Material for this task Start Marker

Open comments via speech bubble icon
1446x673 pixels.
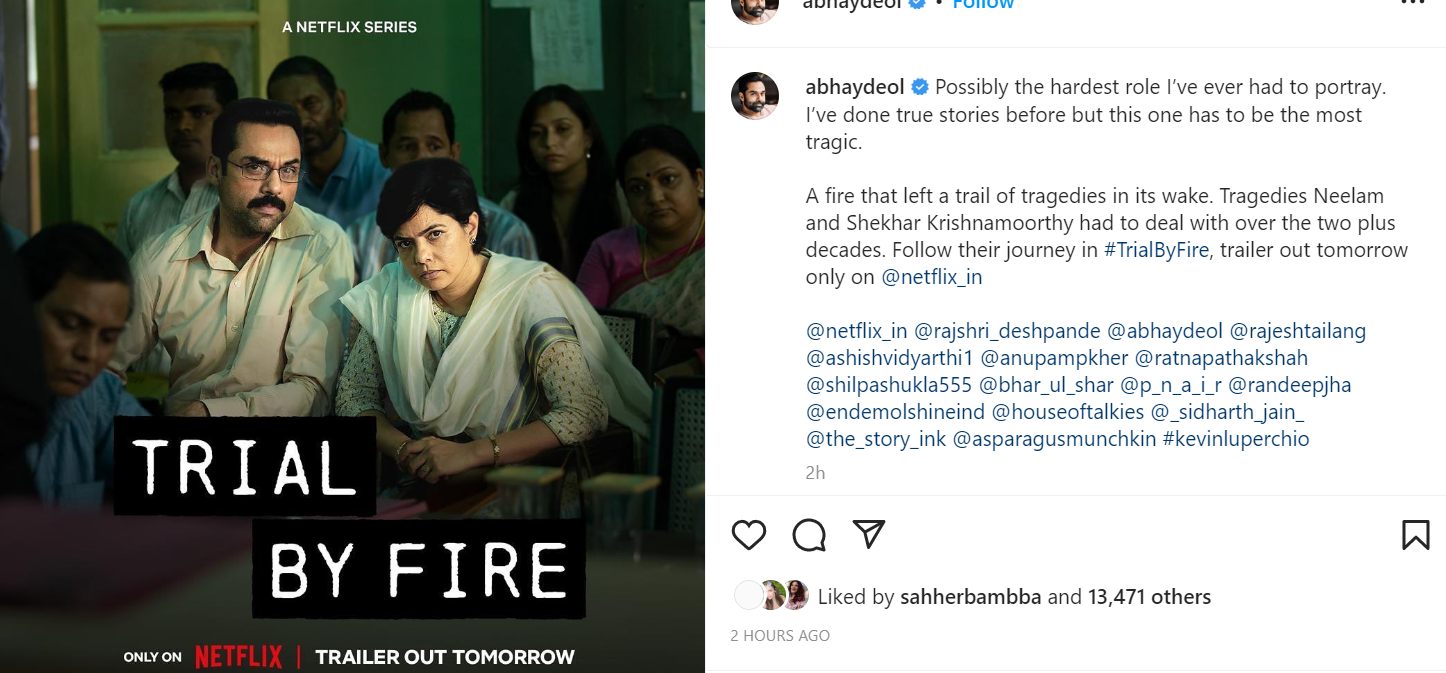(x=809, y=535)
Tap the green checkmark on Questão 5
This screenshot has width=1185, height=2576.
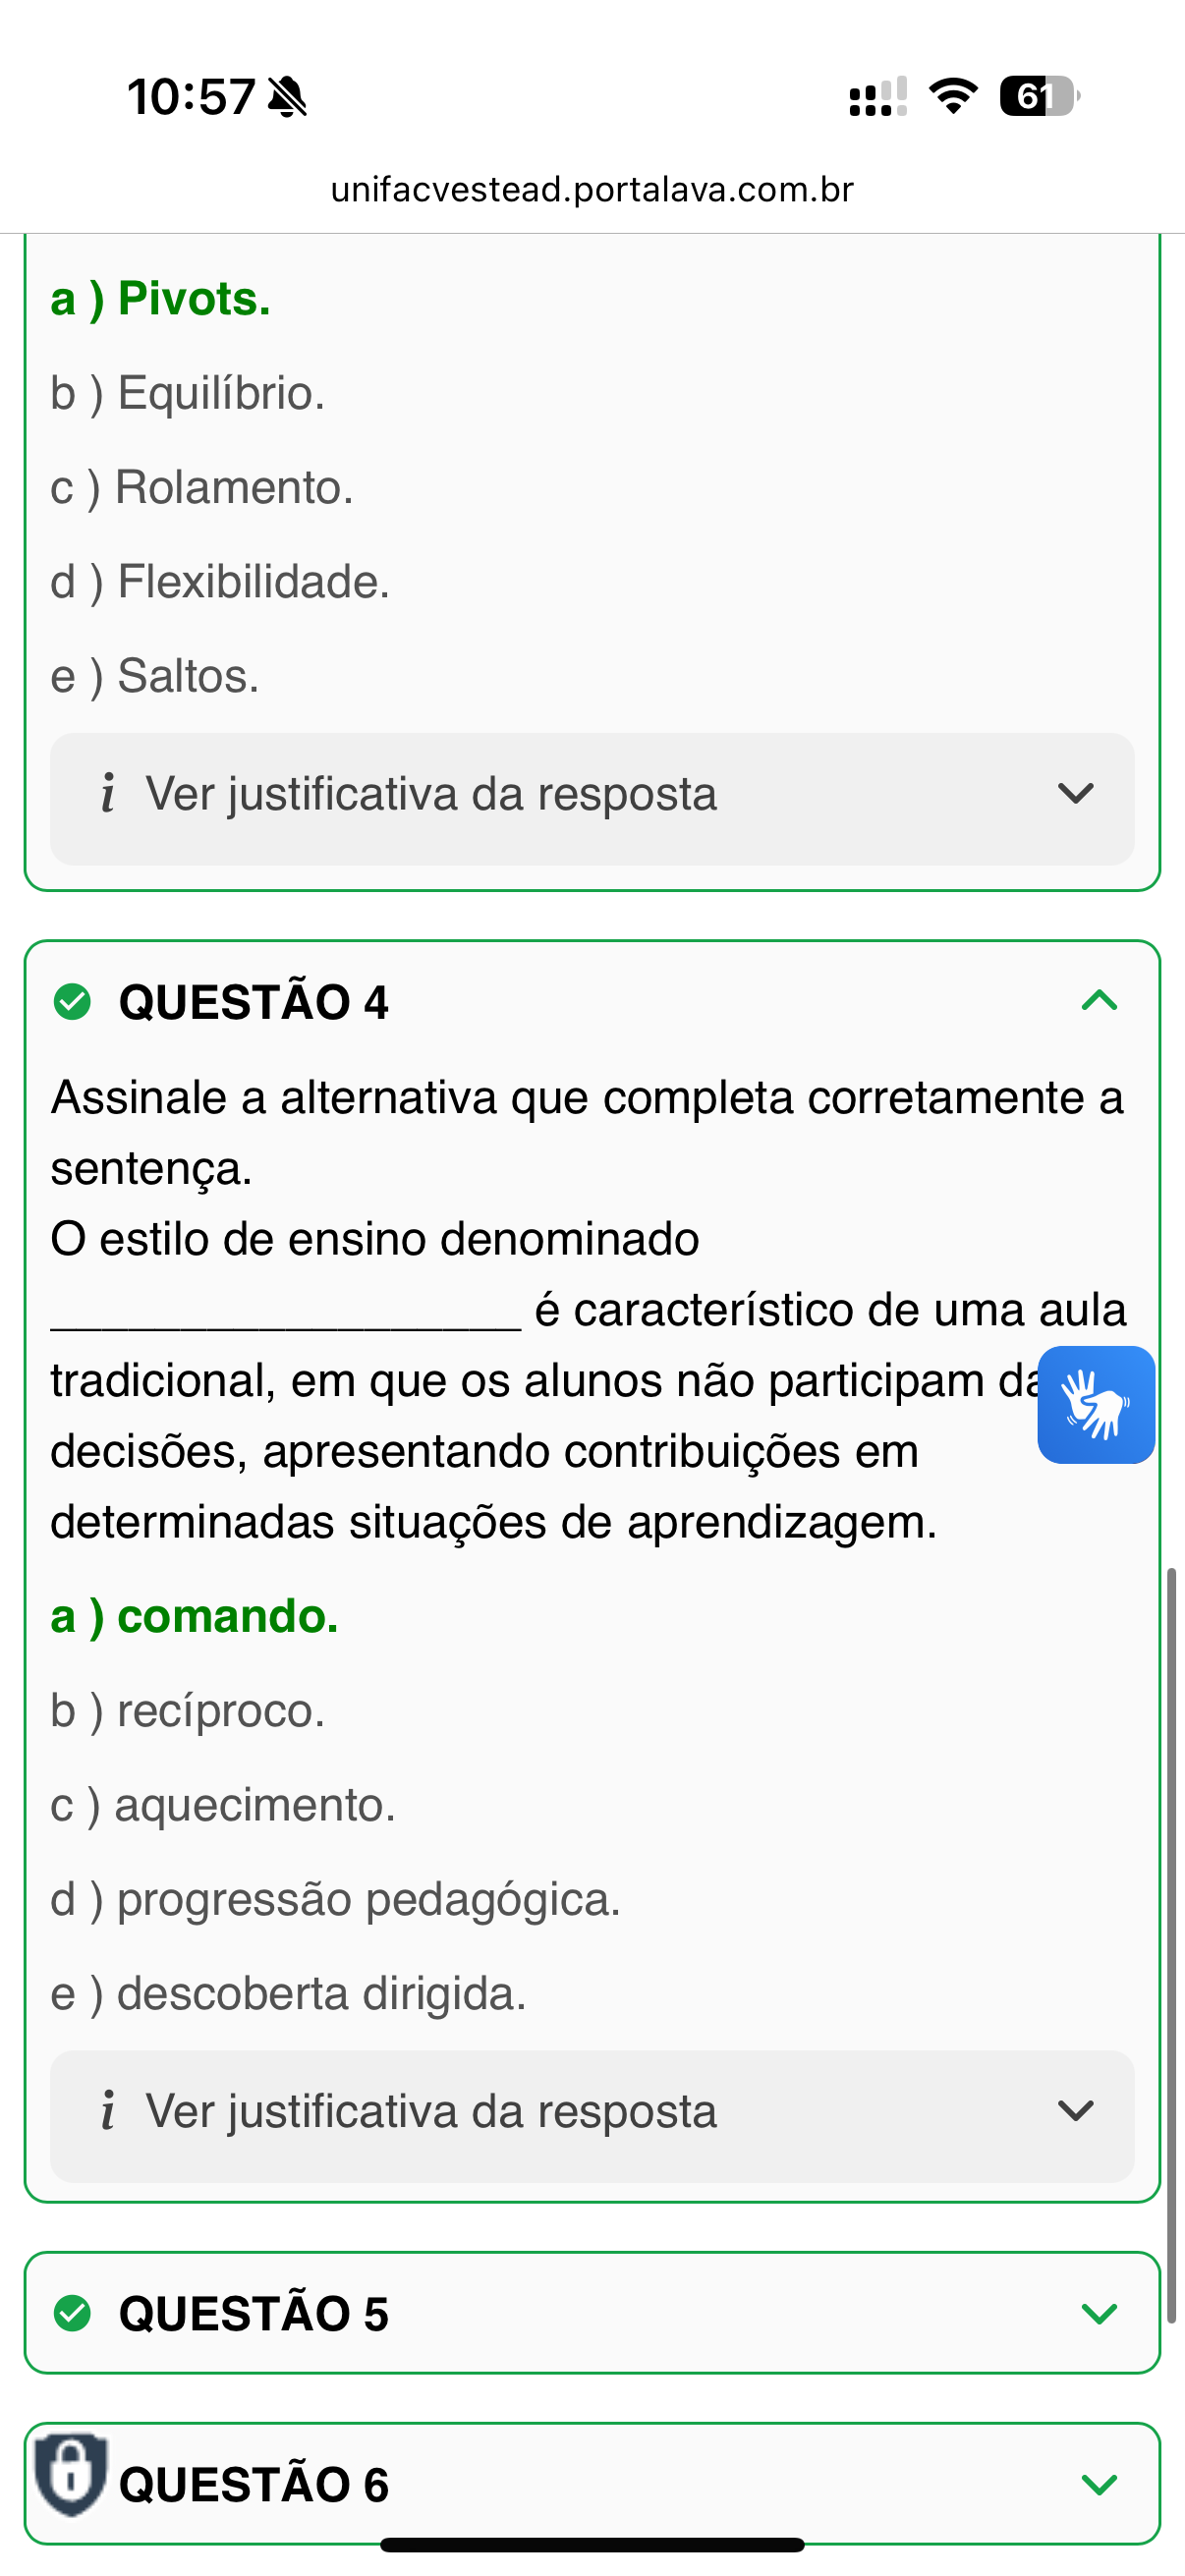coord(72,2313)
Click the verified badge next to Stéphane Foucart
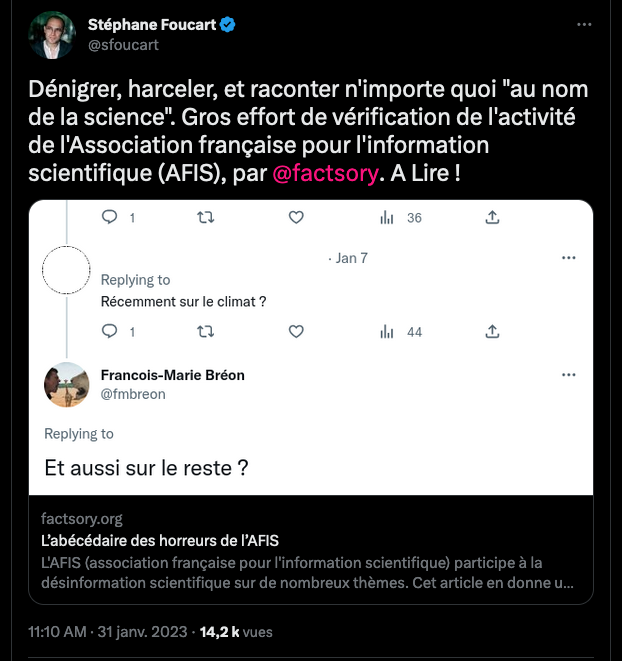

Material for this task End Marker

◆ Work item:
Each line from the one that contains "This screenshot has width=1185, height=2576." through the end of the records should be restated exactly; include both end lines and leave any pictures out.

◆ Result below:
This screenshot has width=1185, height=2576.
coord(72,2313)
Click the verified badge next to Stéphane Foucart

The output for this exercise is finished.